Suppose you want to find $$ h_{n,k}(y) = \sum_{m\geq1} c(m,n,k)y^m = \sum_{m\geq 1}y^m [x^n]\left(x\frac{1-x^m}{1-x}\right)^k = \sum_{m\geq1}y^m [x^n]g_{m,k}(x). $$ You basically need to find the $n$-th coefficient in the generating function, and then re-sum over $m$. This is harder than summing the generating function over $m$, and this probably isn't some simple transformation of $g_{m,k}(x)$ because the new generating function will be a power series in a different variable ($y$, not $x$) with the index $m$ independent of $n$.

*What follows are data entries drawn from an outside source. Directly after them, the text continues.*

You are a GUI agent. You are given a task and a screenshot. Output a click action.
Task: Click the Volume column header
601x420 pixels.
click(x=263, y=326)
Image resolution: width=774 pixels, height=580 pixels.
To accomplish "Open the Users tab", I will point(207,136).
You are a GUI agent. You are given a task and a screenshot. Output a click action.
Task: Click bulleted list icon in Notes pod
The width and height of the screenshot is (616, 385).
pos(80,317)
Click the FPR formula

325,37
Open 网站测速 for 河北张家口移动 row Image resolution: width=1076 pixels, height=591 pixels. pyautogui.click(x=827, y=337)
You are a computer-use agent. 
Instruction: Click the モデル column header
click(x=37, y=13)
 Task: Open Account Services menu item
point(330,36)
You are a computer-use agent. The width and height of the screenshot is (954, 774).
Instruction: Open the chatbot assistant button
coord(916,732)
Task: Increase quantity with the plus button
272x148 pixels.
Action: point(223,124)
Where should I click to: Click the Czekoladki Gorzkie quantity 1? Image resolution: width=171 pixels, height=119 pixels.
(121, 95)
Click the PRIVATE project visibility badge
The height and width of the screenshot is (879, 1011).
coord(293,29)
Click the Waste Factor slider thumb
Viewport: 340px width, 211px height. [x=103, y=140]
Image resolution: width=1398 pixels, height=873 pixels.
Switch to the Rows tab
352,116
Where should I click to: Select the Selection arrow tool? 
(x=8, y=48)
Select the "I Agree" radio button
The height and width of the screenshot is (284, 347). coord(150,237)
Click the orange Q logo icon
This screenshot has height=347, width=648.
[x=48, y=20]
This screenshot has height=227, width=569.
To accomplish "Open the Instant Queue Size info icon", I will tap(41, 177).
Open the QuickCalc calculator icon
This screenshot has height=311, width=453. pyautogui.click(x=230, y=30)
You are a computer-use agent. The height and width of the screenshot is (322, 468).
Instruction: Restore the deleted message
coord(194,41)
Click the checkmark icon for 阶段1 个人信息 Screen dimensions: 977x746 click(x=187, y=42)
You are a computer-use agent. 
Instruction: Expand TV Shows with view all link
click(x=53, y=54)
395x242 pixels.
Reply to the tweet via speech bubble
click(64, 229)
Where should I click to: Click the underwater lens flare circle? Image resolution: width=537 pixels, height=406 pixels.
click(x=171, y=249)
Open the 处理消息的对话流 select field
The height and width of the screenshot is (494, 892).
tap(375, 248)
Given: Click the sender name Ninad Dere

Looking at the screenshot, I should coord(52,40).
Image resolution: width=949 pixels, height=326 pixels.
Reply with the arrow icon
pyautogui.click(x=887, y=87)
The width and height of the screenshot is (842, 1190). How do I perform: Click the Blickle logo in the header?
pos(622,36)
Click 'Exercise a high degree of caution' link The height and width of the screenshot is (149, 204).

Trying to compute $c(m,n,k)$ as the coefficient of $x^n$ in $g_{m,k}(x)$, I get $$ c(m,n,k) = \sum_{p\geq0} \left(\begin{array}{c}n-mp-1\\k-1\end{array}\right) \binom{k}{p}(-1)^p [n\geq mp+k]. $$

It is possible that $h_{n,k}(y)$ has a closed form, and I can't quite rule out that it has a closed form in terms of a generalized hypergeometric function in $y$, but it is unlikely that it has one. The (inner) sum $$ \sum_{0\leq m\leq (n-k)/p} \left(\begin{array}{c}n-mp-1\\k-1\end{array}\right) y^m $$ does not have a closed form that I could find, for example. Also, if you note that $c(m,n,k)$ as expressed above is a polynomial $q_{n,k}(m)$ of degree $k-1$ in $m$, then $$ h_{n,k}(y) = \sum_{m\geq0}q_{n,k}(m) y^m = q_{n,k}(\vartheta_y)\frac1{1-y}, \qquad \vartheta_y = y \frac{d}{dy}, $$ i.e. given by applying a degree-$(k-1)$ polynomial of a differential operator to $(1-y)^{-1}$. Neither of these approaches suggests that there might exist a closed form.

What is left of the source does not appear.